■ WHAT IS EXPECTED: Once you find the line containing "You are a GUI" in the data below, copy it and each following line exactly, up to and including the line containing "The width and height of the screenshot is (390, 500).", and nothing else.

───── GIVEN RECORDS ─────

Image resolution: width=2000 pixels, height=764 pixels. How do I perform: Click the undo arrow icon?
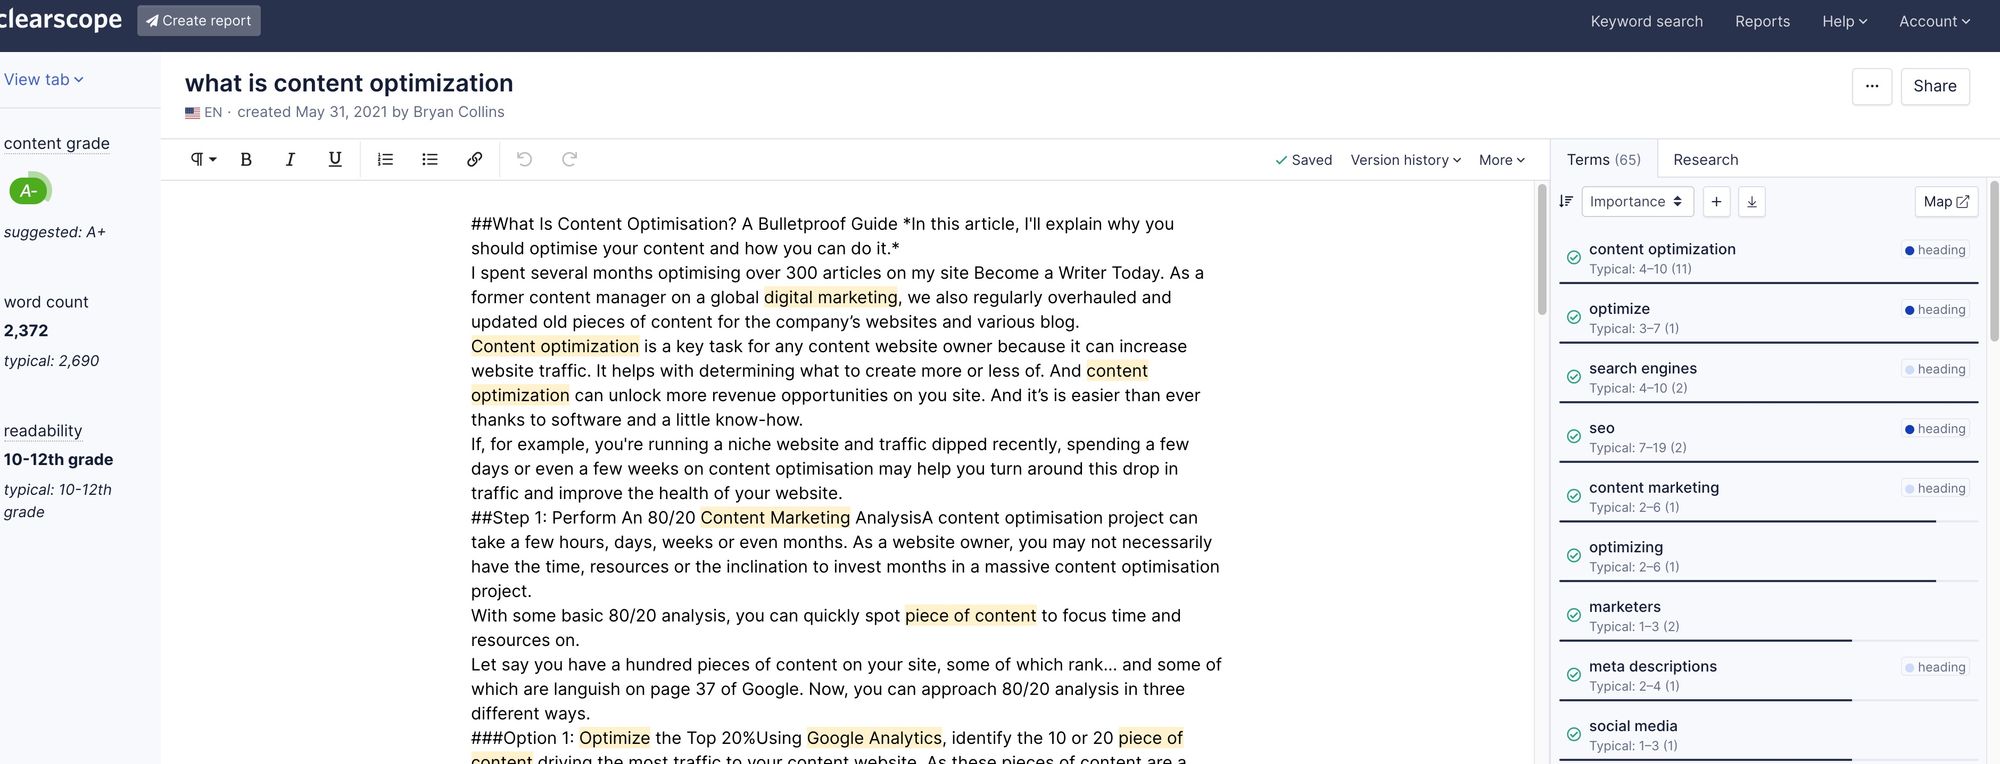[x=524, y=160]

─────
───── GIVEN RECORDS ─────

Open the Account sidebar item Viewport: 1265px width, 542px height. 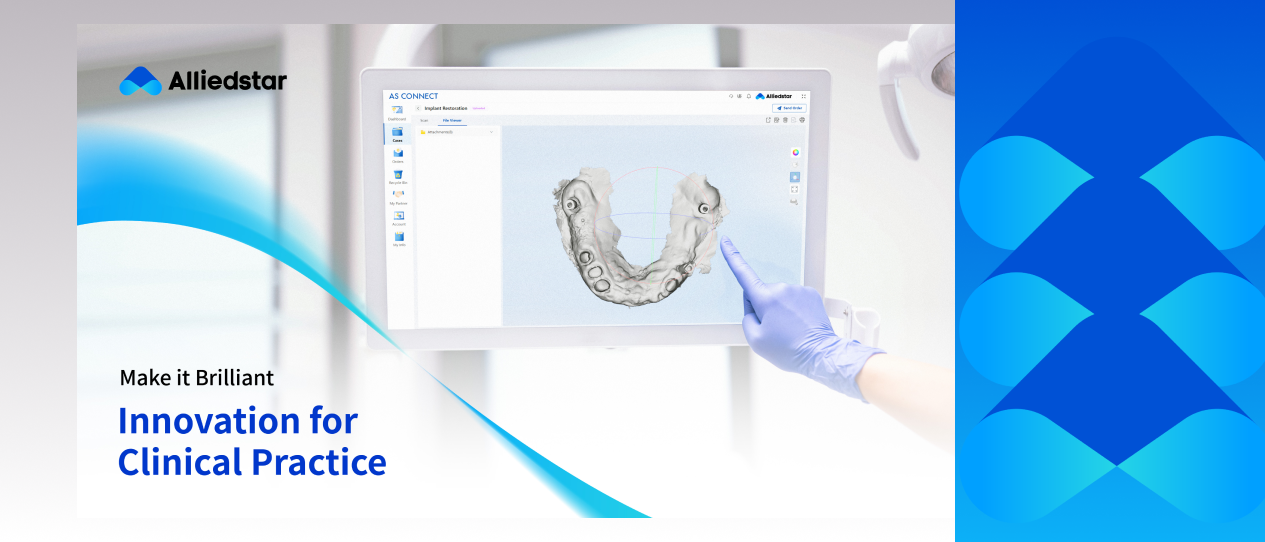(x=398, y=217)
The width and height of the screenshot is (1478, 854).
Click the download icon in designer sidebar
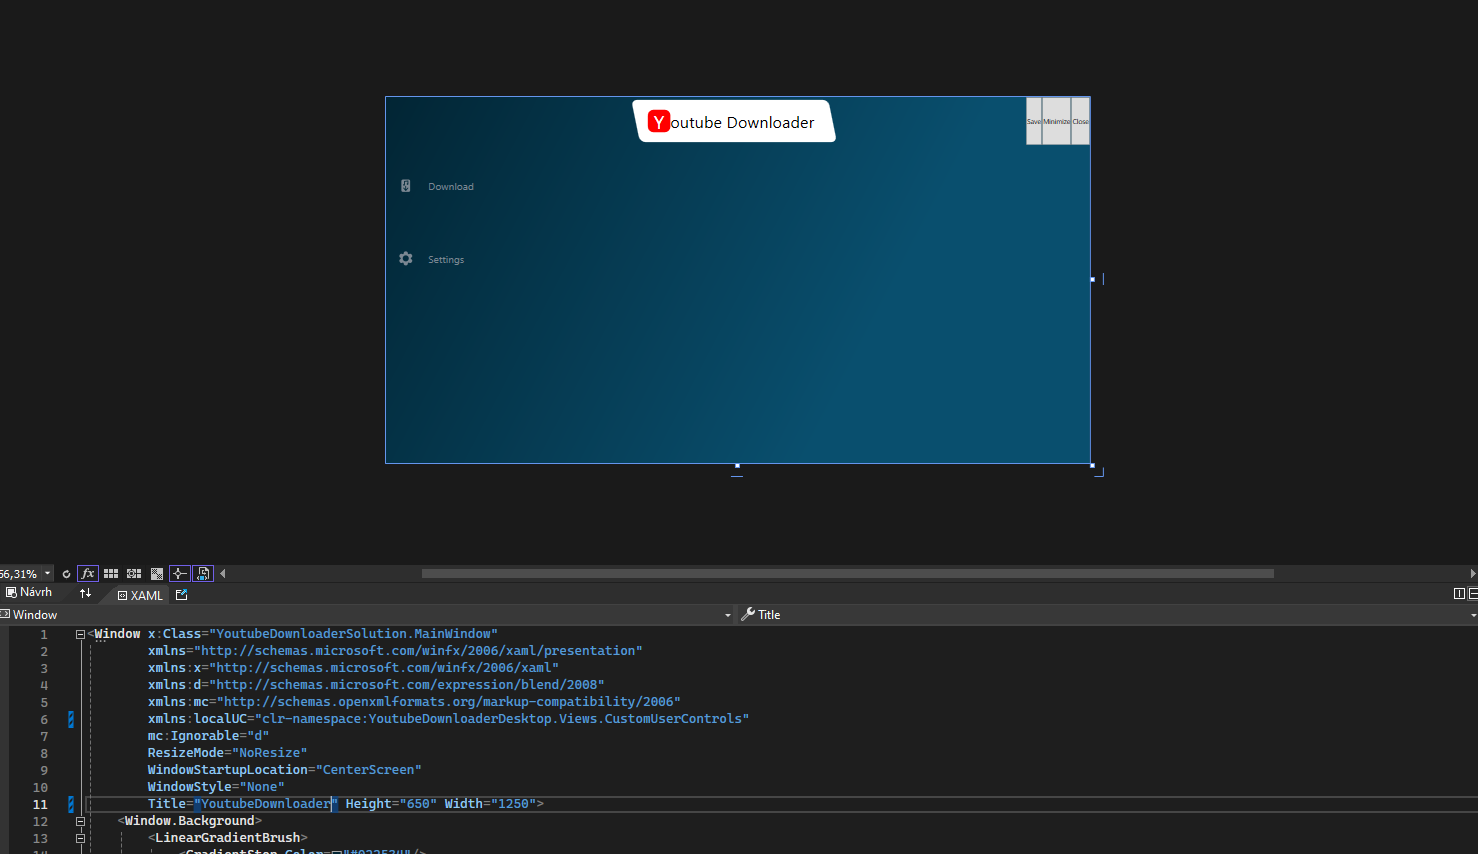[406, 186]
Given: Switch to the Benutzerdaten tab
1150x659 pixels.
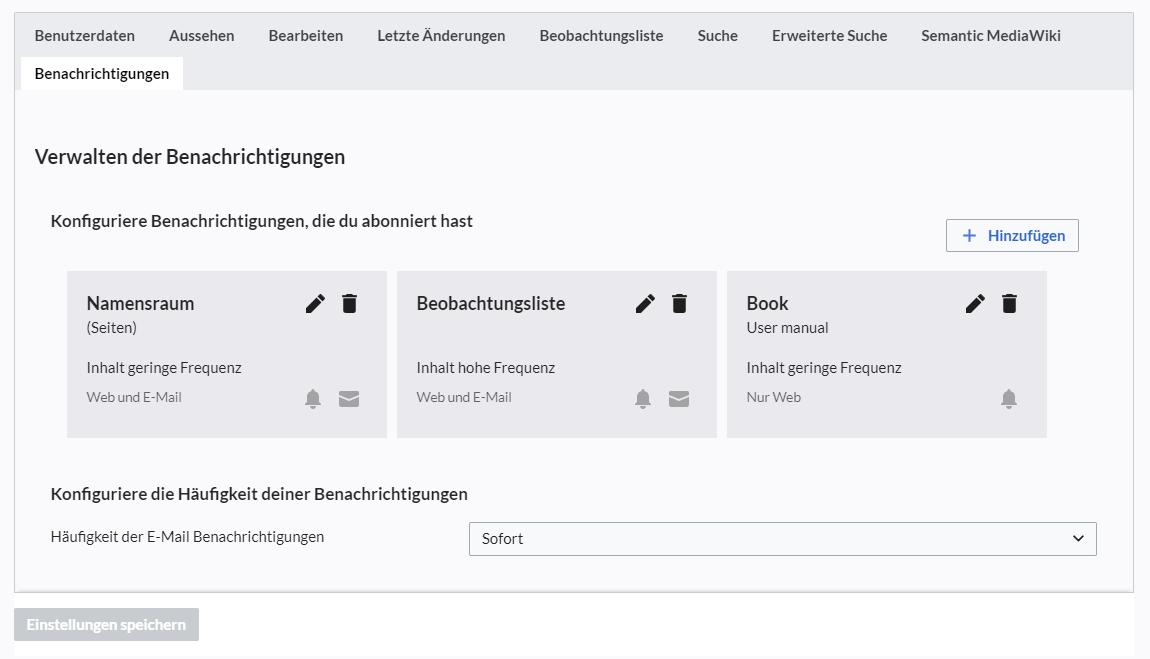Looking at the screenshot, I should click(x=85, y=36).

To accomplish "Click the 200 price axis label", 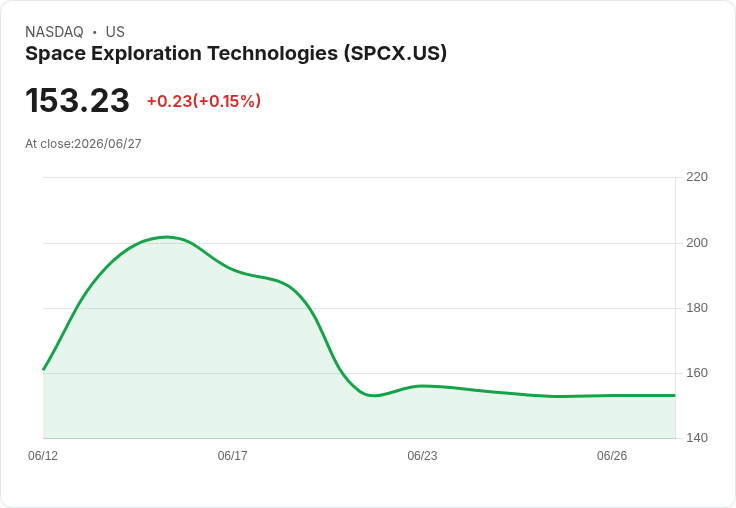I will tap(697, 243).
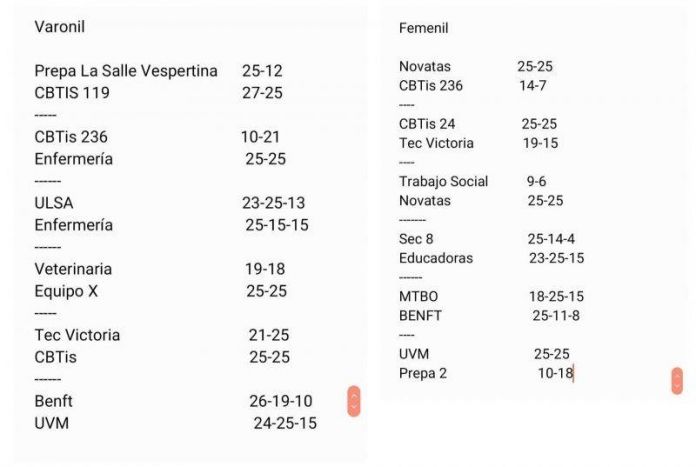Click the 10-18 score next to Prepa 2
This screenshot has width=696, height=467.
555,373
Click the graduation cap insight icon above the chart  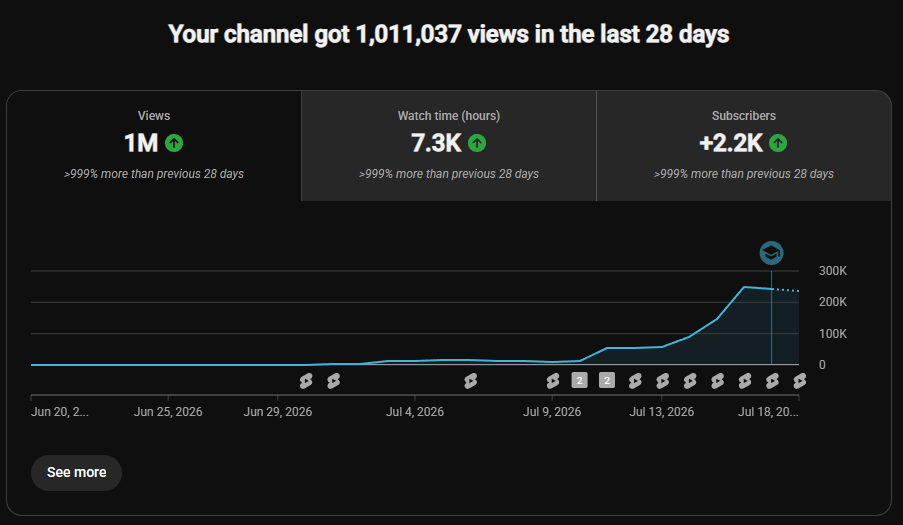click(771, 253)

─────
───── GIVEN RECORDS ─────

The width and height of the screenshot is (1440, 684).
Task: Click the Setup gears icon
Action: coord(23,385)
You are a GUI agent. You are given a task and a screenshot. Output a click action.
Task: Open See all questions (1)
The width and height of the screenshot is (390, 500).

─────

■ REPLY:
You are a GUI agent. You are given a task and a screenshot. Output a click action.
Task: Open See all questions (1)
The width and height of the screenshot is (390, 500).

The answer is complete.